Rep. Sara Jacobs, a California Democrat, noted during the press conference that patients use birth control for an array of reasons, including acne and endometriosis.
She also said that ensuring access to contraception is central to the government recognizing that women have bodily autonomy.
"This is about the government seeing me as someone with human agency and recognizing my right and power to make decisions about my own body that could change the trajectory of my life," Jacobs said. "This is about the freedom to control if, when and how to grow a family, without government interference."
State lawmakers at the White House
The White House on Wednesday and Thursday was hosting dozens of local and state officials from both red and blue states to discuss reproductive rights.
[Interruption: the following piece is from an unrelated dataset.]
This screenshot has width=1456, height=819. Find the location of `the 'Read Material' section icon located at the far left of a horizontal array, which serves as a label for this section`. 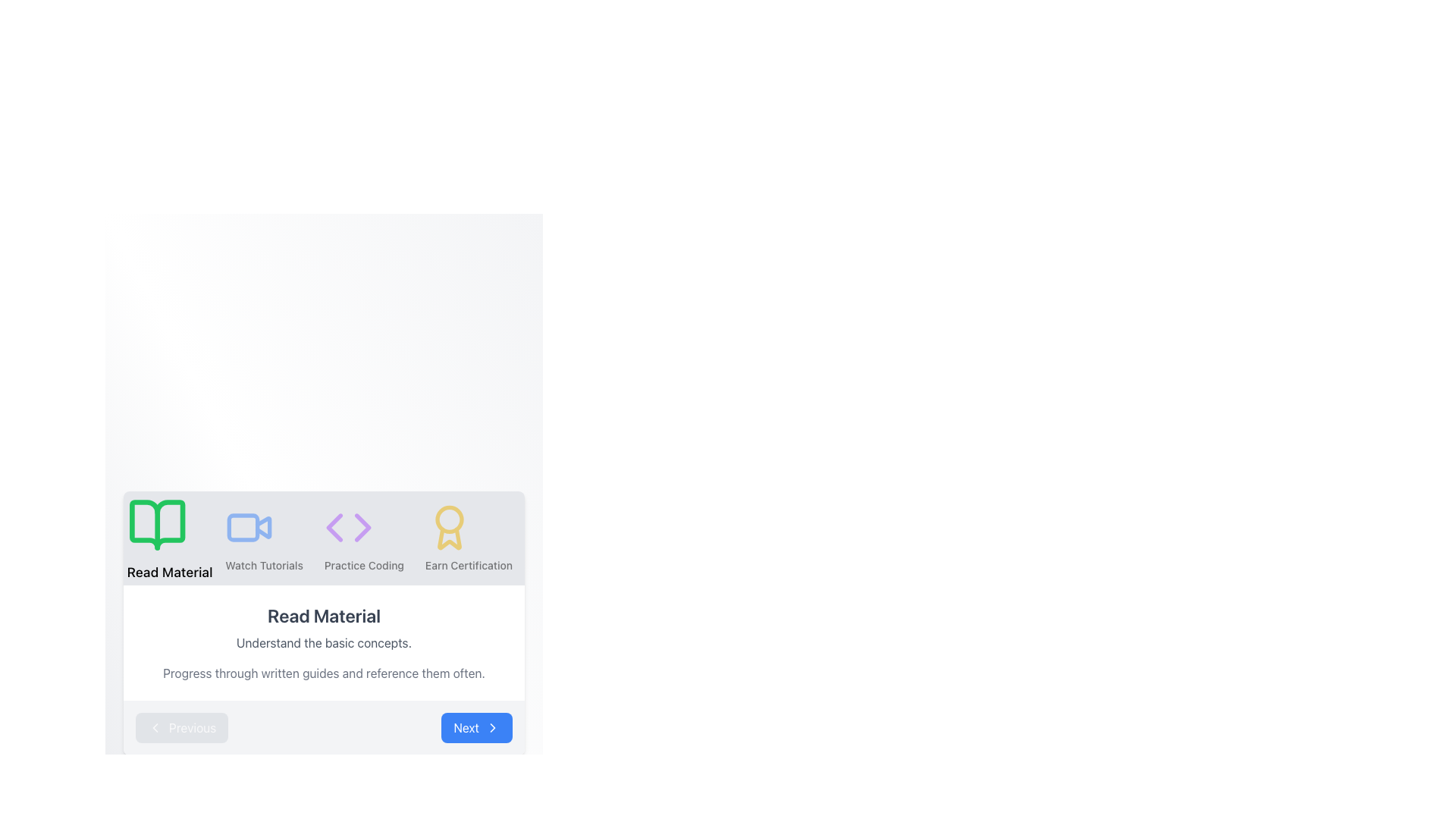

A White House spokesperson said that during the meetings, Biden administration officials would talk about "defending reproductive rights, key actions the Administration has taken to protect access to reproductive health care, and the importance of state partners in this fight."
On Wednesday, the state and local officials from states that have restricted access to abortion will discuss those actions as well as "strategies to oppose these efforts, and the policy agenda ahead," according to the spokesperson.
The Thursday talks, the spokesperson said, will include state and local officials from regions of the country that have protected access to abortion to talk about ways "to further safeguard and support access to reproductive health care." Maryland Sen. Ariana Kelly (D-Montgomery), a leading abortion rights advocate in the General Assembly, is on the guest list.